What do grapes, blueberries, and peanuts have in common? They are all rich in resveratrol, a compound that’s the focus of intensive research. Resveratrol, also known as trans-resveratrol, is a natural compound called a stilbenoid produced naturally by some plants.
Plants produce these compounds when threatened by injury, ultraviolet light, or fungal infection. Resveratrol belongs to a group of compounds called phytoalexins. That’s a mouthful, isn’t it? While resveratrol is beneficial for plants because it protects them, it may also have health benefits for humans.
Red grapes and red wine are rich sources of resveratrol, especially the skins of grapes. Winemakers extract this compound from grapes and add it to grape juice to make resveratrol-enhanced red wine. You can also get modest amounts of resveratrol by munching on grapes. Other healthy food sources of resveratrol include dark chocolate, pistachios, peanuts, cranberries, and cocoa.
Anti-Inflammatory Power of Resveratrol
One of the most compelling health characteristics of resveratrol is its antioxidant activity. Along with its ability to fight oxidative damage, it helps reign in another process that causes tissue damage, and inflammation, a contributor to many common health problems.
Some studies also show that resveratrol has some of the same effects on the body as calorie restriction, a process that may slow aging in certain species. Results are conflicting in humans, but anything that reduces inflammation should have a favorable effect on aging and the risk of developing chronic disease.
Does Resveratrol Have Brain Health Benefits?
Studies in the laboratory and in animals show resveratrol may protect nerve cells in the brain against damage due to oxidative stress. Some research suggests it may lessen the formation of abnormal proteins in the brain called beta-amyloid that people with Alzheimer’s have in greater amounts in their brain.
Other research shows it could be beneficial for Parkinson’s and the most common type of stroke, ischemic stroke. An ischemic stroke occurs when a blood vessel in the brain becomes blocked or narrowed, usually due to a clot, preventing blood flow to an area of the brain. Plus, foods that contain resveratrol often contain other antioxidants that could be brain healthy.
Possible Benefits for Heart Health
Resveratrol could improve heart health. It lowers total cholesterol and increases good (HDL) cholesterol in the blood of animals. The effect on humans is less clearcut. Some small studies have found positive effects on cholesterol levels in healthy people, while others show no benefits. Resveratrol may also enhance heart health by reining in inflammation. Studies show resveratrol helps keep cholesterol in its unoxidized state, which is important for heart health since oxidized cholesterol is the most damaging form.

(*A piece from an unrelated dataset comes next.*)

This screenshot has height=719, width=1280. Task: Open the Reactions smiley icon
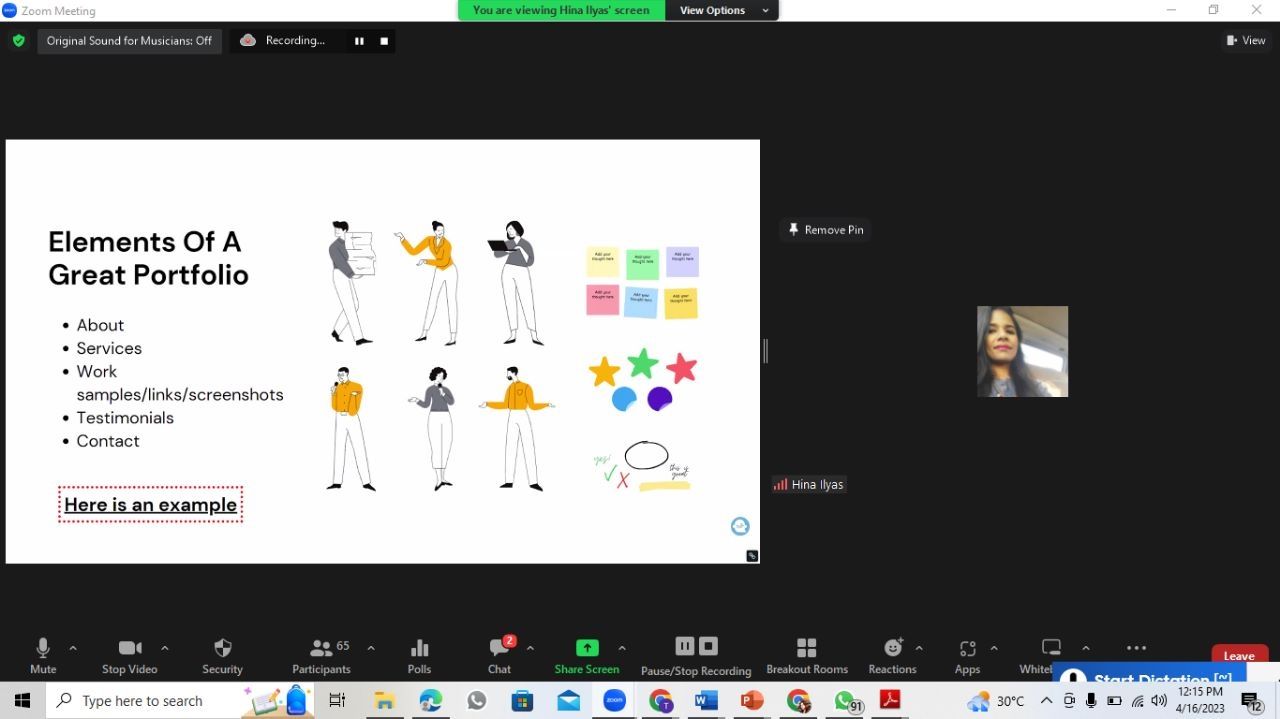coord(892,655)
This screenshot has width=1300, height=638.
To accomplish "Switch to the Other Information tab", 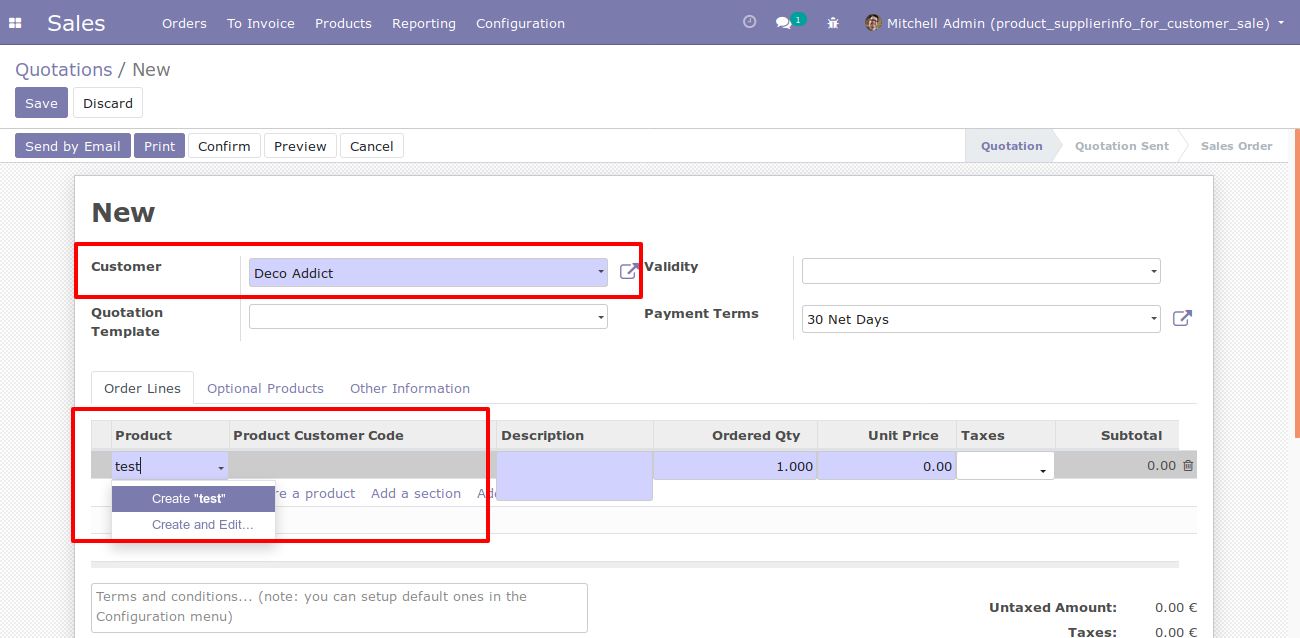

Another risk factor for cardiovascular disease is hypertension. Studies show resveratrol lowers blood pressure by increasing the amount of nitric oxide blood vessels produce. Nitric oxide is a gas that helps expand the artery to lower blood pressure. Resveratrol may also improve endothelial function—the ability of arteries to dilate or constrict depending on what’s needed by the body—which helps regulate blood flow and prevent clots from forming in arteries.
The most recent findings from the Framingham Heart Study also suggest a link between resveratrol and a reduced risk of heart disease. Researchers found those who ate the highest amounts of resveratrol had 30 percent lower coronary artery calcium levels than those who consumed the lowest amounts. A calcium score is a rough measure of the amount of calcified plaque in your coronary arteries, which are the blood vessels that supply blood to your heart. Plaque can block the flow of blood and oxygen through a blood vessel, leading to a heart attack or stroke.
Possible Benefits for Cancer and Immune Function
Resveratrol may also have anti-cancer effects. This compound inhibits the growth of some types of cancer cells in vitro. In addition, resveratrol may reduce inflammation in the body, which is critical for healing wounds and fighting infection. In this respect, it is like many other antioxidants (including vitamins C and E).
Don’t grab a resveratrol supplement just yet! One study linked resveratrol with a higher rate of cancer deaths. Strange since some studies show it may protect against certain types of cancer. This shows scientists need to delve deeper to determine whether resveratrol can decrease or increase a person’s risk of developing cancer.
Bioavailability May Be a Limiting Factor
One problem with resveratrol is it’s not highly bioavailable, meaning your body can’t easily use it. But even resveratrol supplements are well tolerated and cause no serious side effects, except for possible mild digestive upset.
The Bottom Line
The health effects of resveratrol still need more research, and it’s unclear whether it’s safe to take resveratrol in supplement form. But, as part of a healthy lifestyle, you could incorporate some resveratrol foods in your diet daily. Foods high in resveratrol include peanuts, pistachios, blueberries, chocolate, cocoa, cranberries, and mulberries. Red wine is another source, but there are other drawbacks of drinking red wine. Enjoy healthy food sources of resveratrol, as foods high in resveratrol are healthy and delicious.